Deep Dive into ParadeDB's v2 API: The Future of SQL Search

By James Blackwood-Sewell on December 4, 2025

Deep Dive into ParadeDB's v2 API: The Future of SQL Search

When you build a search engine inside PostgreSQL, you start with the fundamentals: storage integration, transaction safety, write-ahead logging, crash recovery, and index consistency. None of it is glamorous, but all of it is required. If the engine isn't solid, everything above it is wasted effort. That's where we've focused for the last year.

Our API, meanwhile, evolved as the engine took shape. It worked, but it wasn't the API we wanted to give developers long-term.

With the core now stable and fast, we can finally fix the surface.

The v2 API gives ParadeDB a clearer, more predictable model for defining indexes and writing search queries. Field definitions, tokenization, and ranking live in SQL. We have different operators to do different things.

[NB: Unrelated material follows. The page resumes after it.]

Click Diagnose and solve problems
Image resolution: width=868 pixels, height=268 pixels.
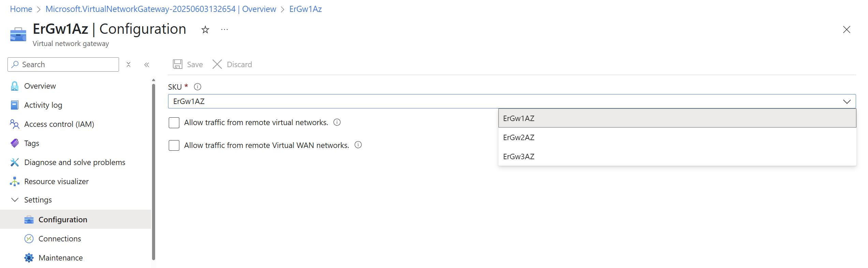point(74,162)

Aggregations stay familiar thanks to a light touch of Elasticsearch’s DSL where it helps.

In this post, we’ll walk through what’s new, and how the v2 API brings ParadeDB’s developer experience up to the standard of its engine. Before we start, here’s a side-by-side comparison of our legacy and v2 APIs for a non-trivial CREATE INDEX statement.

Diagram of an LSM tree showing the segment hierarchy and compaction process

Starting with Schema

The foundation of the v2 API is improved schema inference. When you create a search index, ParadeDB examines your existing table structure and automatically configures appropriate search behavior for each column type (rather than maintaining a separate JSON configuration blob). We believe your PostgreSQL schema should be the authoritative source of truth, so we built the system to work with what you already have.

All the code examples in this post use the ParadeDB getting started demo table (which you can easily install by following the SQL steps here).

Table "public.mock_items"
        Column         |            Type
-----------------------+-----------------------------
 id                    | integer (Primary Key)
 description           | text
 rating                | integer
 category              | character varying(255)
 in_stock              | boolean
 metadata              | jsonb
 created_at            | timestamp without time zone
 weight_range          | int4range

With the v2 API, creating a BM25 search index is straightforward:

CREATE INDEX search_idx ON mock_items
USING bm25 (id, description, category, rating, in_stock,
            created_at, metadata, weight_range)
WITH (key_field='id');

This single statement creates a comprehensive search index without requiring you to specify how each field should be processed. ParadeDB understands the semantics of different PostgreSQL data types and configures search behavior accordingly, with all text fields becoming available for full-text search and all non-text fields becoming available for use in search aggregates.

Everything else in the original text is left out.